Returning after several weeks to our series of music inspired by the moon, we have a work by Julian Anderson, a composer with whose works I am unfamiliar. One bio of Anderson I read provides this information:

Julian Anderson is one of the most talented composers of his generation and has been commissioned by organisations including the Berliner Philharmoniker, Boston Symphony, Bergen Philharmonic and the Sydney Symphony Orchestra. Born in London in 1967, he studied with John Lambert, Alexander Goehr and Tristan Murail and first came to prominence when his orchestral Diptych (1990) won the RPS Composition Prize in 1992.  Anderson has held Composer in Residence positions with the City of Birmingham Symphony, Cleveland and London Philharmonic orchestras, relationships which produced an impressive body of orchestral works including Stations of the Sun (1998, a BBC Proms Commission) and Eden (2005, Cheltenham Festival). Fantasias (2009)written for the Cleveland Orchestra, won a British Composer Award and The Discovery of Heaven (2011), a co-commission by the New York Philharmonic and the London Philharmonic Orchestra was awarded a South Bank Sky Arts Award.
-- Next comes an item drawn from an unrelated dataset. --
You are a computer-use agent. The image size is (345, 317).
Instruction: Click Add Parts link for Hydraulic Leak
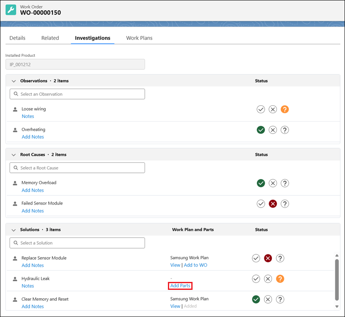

Both works were recorded by the LPO live label.

The work in question is called The Crazed Moon, a work that seems to be mostly a series of tone clusters at first, but from which an eerie logic and even beauty emerges slowly:

As Anderson writes, The Crazed Moon ‘takes its title from a poem by W.B. Yeats, in which he describes a frightening vision of ‘the moon, crazed through much childbirth/ staggering through the sky.’ This image combined with the beautiful lunar eclipse seen in March 1996 provided the main starting point for a work for orchestra lasting about thirteen minutes, in one continuous movement. The other factor determining the threnodic character and funereal mood of the work was the sudden death in September 1995 of a composer and friend, Graeme Smith, at the age of only twenty-four. This piece is dedicated to his memory.’
(Julian Anderson)
 
‘This tragic occurrence dictated the nature of much of the piece: predominantly slow, with tolling bells, heavy chords, keening melodic lines, and climaxes not only of mourning but also of protest. But two things make its expressive course over its 13-minute duration unpredictable. One is the overall plan of the work, which like a film sequence cuts between different elements developing independently of one another. The other is the incorporation as a recurring musical idea of Graeme Smith’s initials, G.S., which in German note-names spell G and E flat (Es). These two notes make a bright major third, which whenever it is used, harmonically or melodically, stands out in the darker, atonal context, to poignant effect.’
(Anthony Burton, LPO programme note, 2011)

I found myself more and more entranced each time I played the work. I hope you will too.